In a medium skillet, heat
oil over low heat. Add garlic; sauté for
2 minutes. Add broccoli; cook, stirring
until moisture has evaporated, about 3 minutes.
Remove from heat; cool slightly.
In a medium bowl, combine
broccoli mixture, mozzarella, Parmesan, roasted peppers, oregano, salt and
pepper; mix well.
On a lightly floured
surface, divide dough into pieces (2 for very large servings, 3 or 4 for
smaller ones); roll out each piece to form a circle and work the dough over
your fists to make it slightly thinner.
Spoon an equal amount of broccoli mixture in the center of each
circle.

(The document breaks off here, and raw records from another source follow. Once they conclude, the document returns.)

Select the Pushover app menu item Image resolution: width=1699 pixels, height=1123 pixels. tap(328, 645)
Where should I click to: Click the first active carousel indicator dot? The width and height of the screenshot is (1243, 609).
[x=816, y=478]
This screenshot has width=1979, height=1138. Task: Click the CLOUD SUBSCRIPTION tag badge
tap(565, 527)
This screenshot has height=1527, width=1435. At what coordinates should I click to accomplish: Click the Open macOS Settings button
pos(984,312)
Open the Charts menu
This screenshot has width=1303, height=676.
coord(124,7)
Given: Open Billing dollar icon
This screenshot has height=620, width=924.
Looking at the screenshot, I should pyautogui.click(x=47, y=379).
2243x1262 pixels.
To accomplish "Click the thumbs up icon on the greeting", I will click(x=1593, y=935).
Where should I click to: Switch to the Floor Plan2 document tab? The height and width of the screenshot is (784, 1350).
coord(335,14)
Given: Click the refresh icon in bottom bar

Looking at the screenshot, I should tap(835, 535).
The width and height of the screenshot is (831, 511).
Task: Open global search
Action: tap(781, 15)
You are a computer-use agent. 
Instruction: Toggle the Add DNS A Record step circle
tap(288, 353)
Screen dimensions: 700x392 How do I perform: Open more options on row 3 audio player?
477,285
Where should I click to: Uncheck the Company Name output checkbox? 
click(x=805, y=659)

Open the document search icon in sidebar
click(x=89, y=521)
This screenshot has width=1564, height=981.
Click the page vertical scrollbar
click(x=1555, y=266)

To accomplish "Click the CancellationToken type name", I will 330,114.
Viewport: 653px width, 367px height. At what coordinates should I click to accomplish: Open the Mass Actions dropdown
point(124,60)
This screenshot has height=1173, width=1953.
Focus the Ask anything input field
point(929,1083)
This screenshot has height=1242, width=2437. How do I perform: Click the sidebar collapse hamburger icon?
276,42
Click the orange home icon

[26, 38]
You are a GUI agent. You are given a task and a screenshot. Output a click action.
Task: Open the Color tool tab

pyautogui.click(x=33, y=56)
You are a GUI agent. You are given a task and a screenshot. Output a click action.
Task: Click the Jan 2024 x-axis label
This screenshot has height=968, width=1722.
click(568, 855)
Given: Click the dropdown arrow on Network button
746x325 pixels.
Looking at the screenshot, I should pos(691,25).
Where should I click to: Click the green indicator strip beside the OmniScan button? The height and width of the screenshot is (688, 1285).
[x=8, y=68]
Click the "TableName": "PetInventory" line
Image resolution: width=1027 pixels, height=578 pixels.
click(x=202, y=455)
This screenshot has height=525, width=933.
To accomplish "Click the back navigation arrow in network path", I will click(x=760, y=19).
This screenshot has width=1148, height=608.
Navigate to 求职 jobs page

Fold dough over filling to form
a half circle. Press edges with a fork
to seal (any unsealed dough will allow hot, bubbly cheese to leak out and make
a mess); prick o few holes in pocket tops.
Place pockets on baking
sheet (or pizza stone). Bake until
golden, about 25 minutes. Serve
immediately. A dish of warm sauce on the
side to dip into is a nice accompaniment.